Mode Input Tokens Output Tokens Time-to-First-Token Time-to-Last-Token Total
system_prompt ~5000 ~200 🐢 3× slower 🐢 2× slower 🐢 3-5× baseline
system_prompt_no_thinking ~4500 ~100 ⚙️ 2× slower ⚙️ 1.5× slower ⚙️ ~2× baseline
flash_mode ~300 ~60 ⚡ ~1× ⚡ ~1× ⚡ baseline

original agent input

<input>
At every step, your input will consist of: 
1. <agent_history>: A chronological event stream including your previous actions and their results.

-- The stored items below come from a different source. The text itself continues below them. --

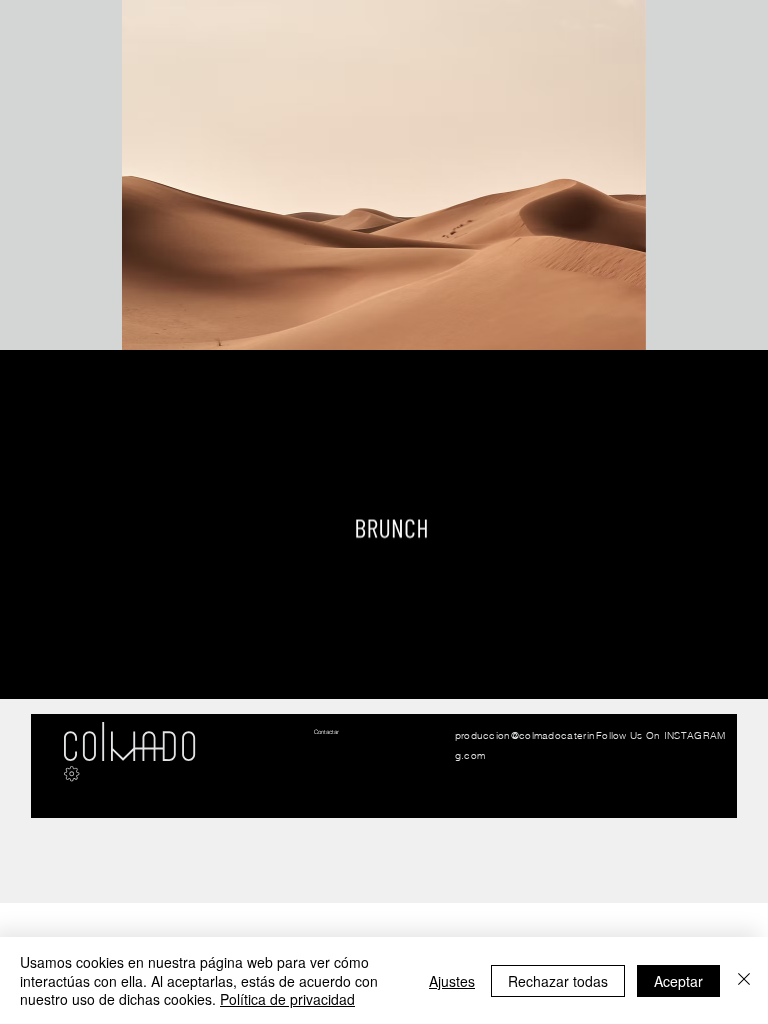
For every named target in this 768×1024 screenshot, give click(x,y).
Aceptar (678, 981)
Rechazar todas (558, 981)
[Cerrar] (744, 980)
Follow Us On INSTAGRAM (661, 735)
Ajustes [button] (452, 981)
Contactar (326, 732)
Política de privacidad (287, 999)
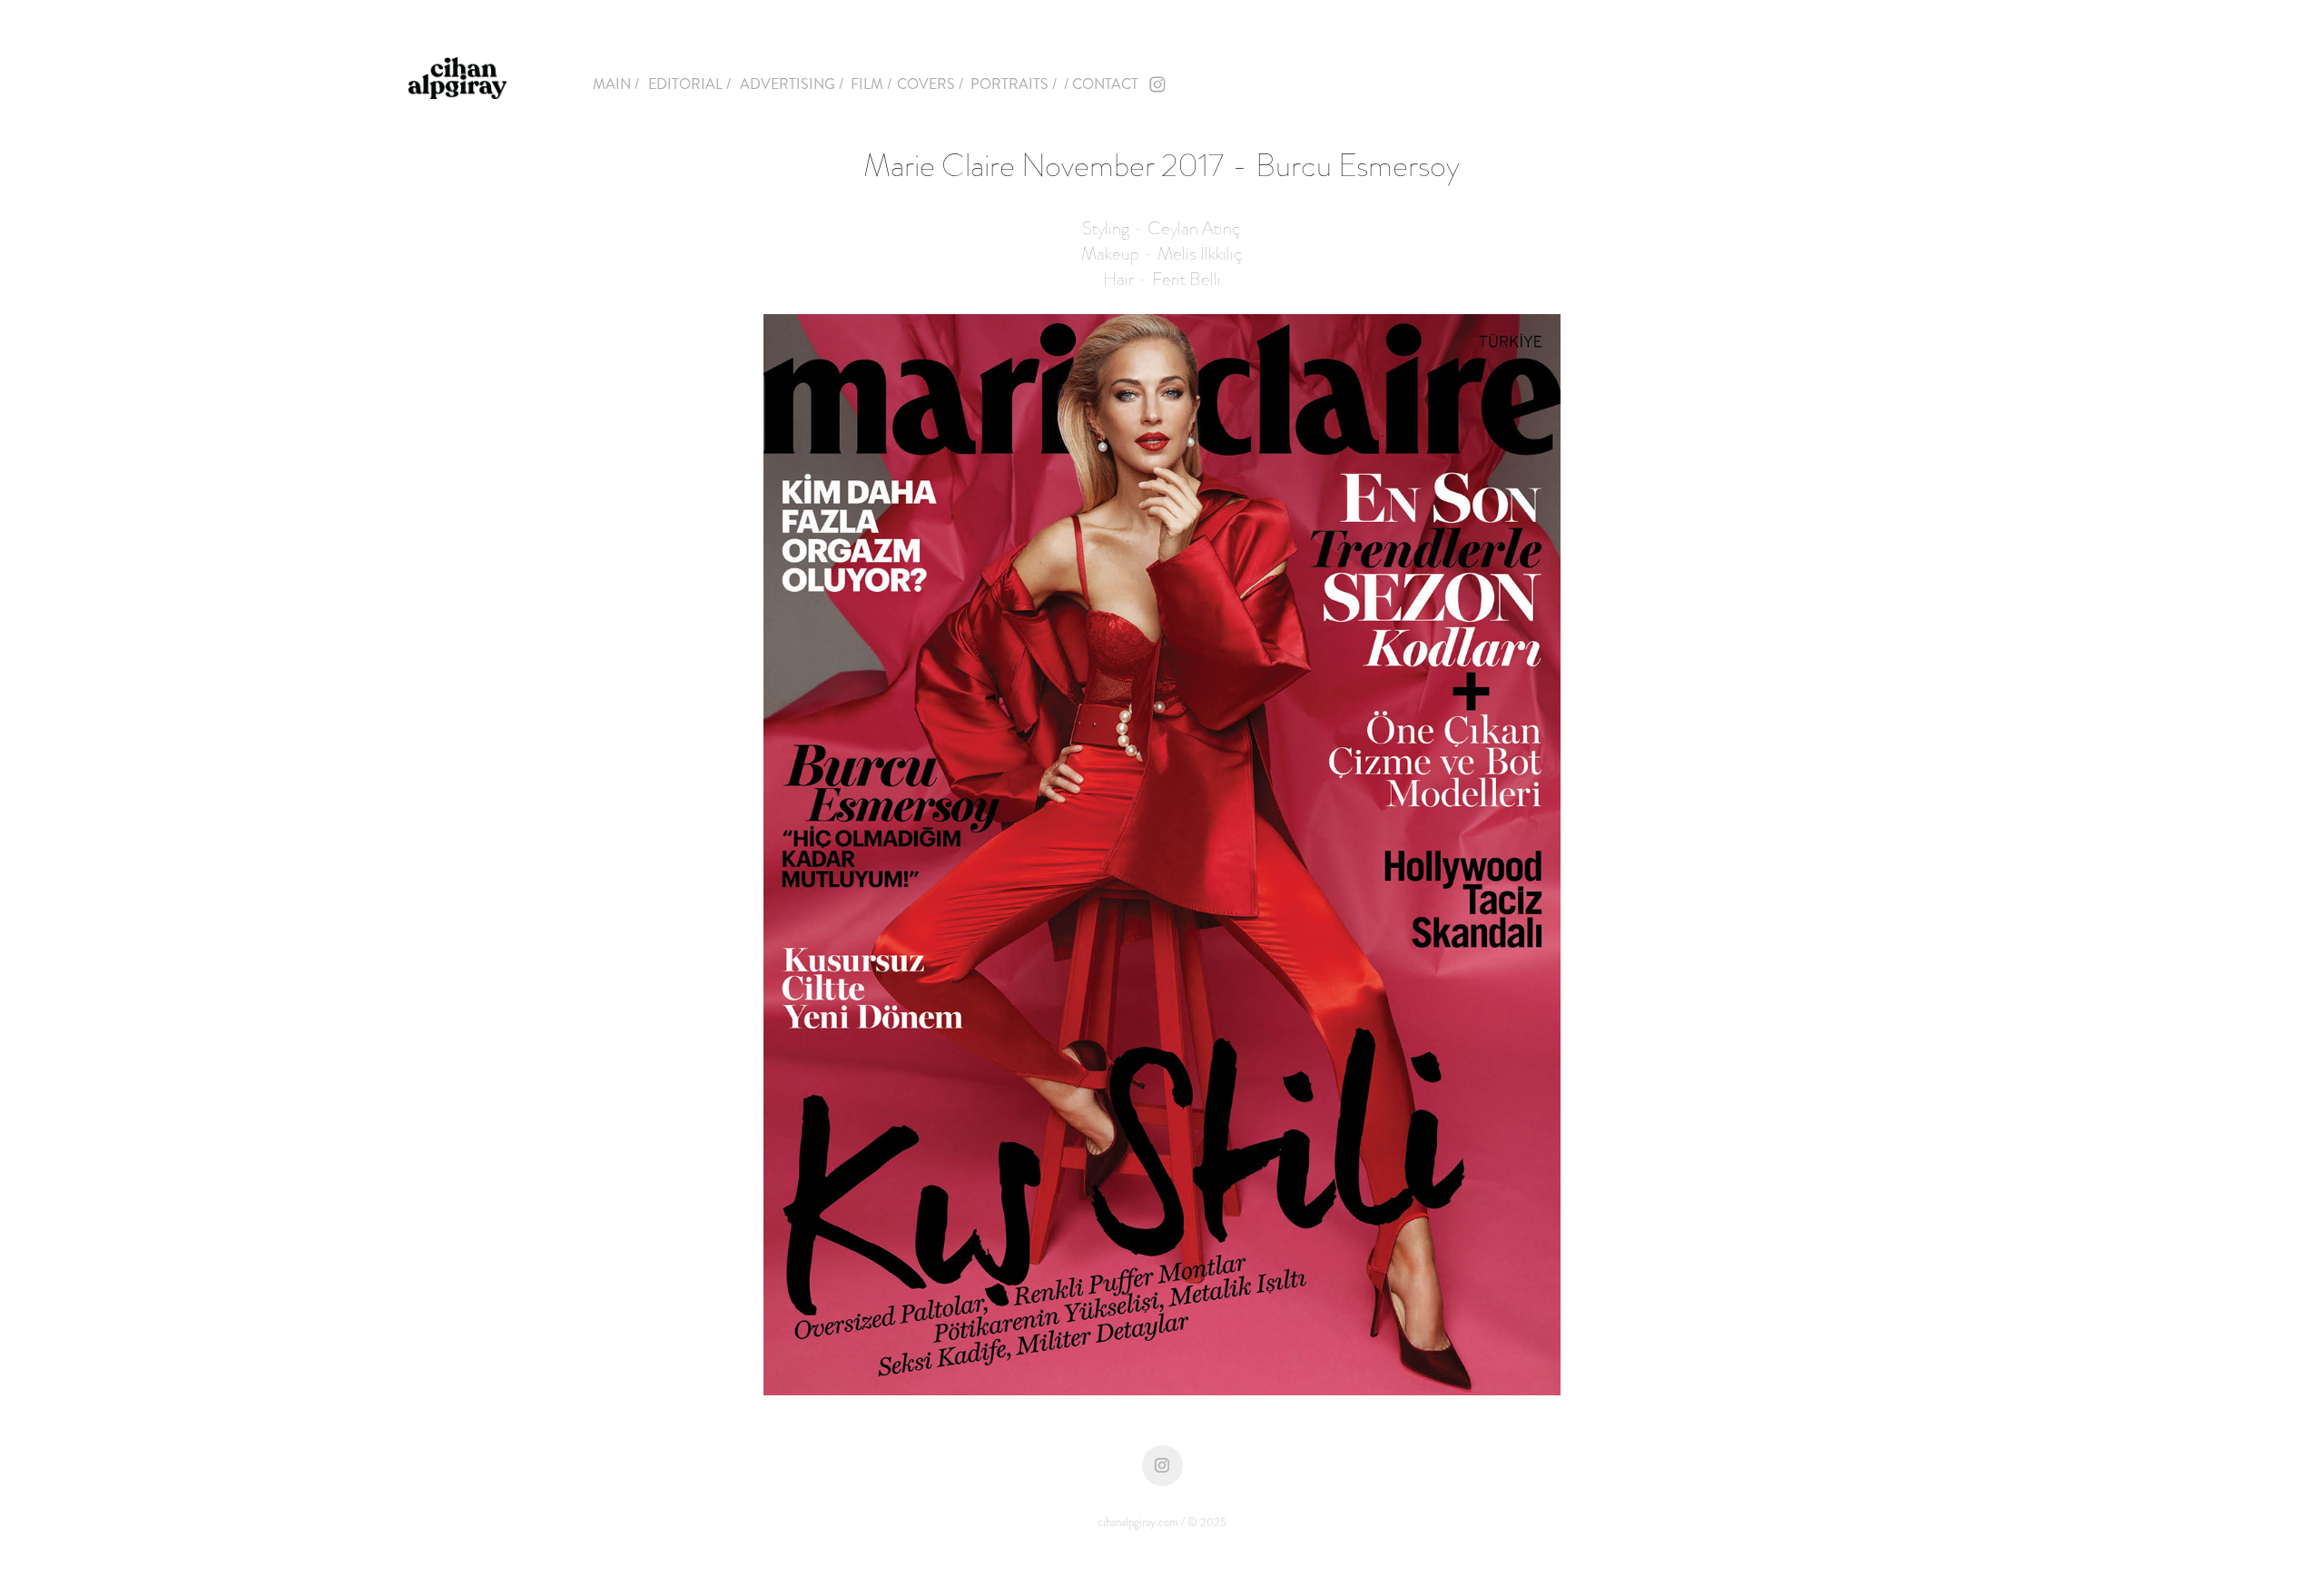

2. <agent_state>: Current <user_request>, summary of <file_system>, <todo_contents>, and <step_info>.
3. <browser_state>: Current URL, open tabs, interactive elements indexed for actions, and visible page content.
4. <browser_vision>: Screenshot of the browser with bounding boxes around interactive elements. If you used screenshot before, this will contain a screenshot.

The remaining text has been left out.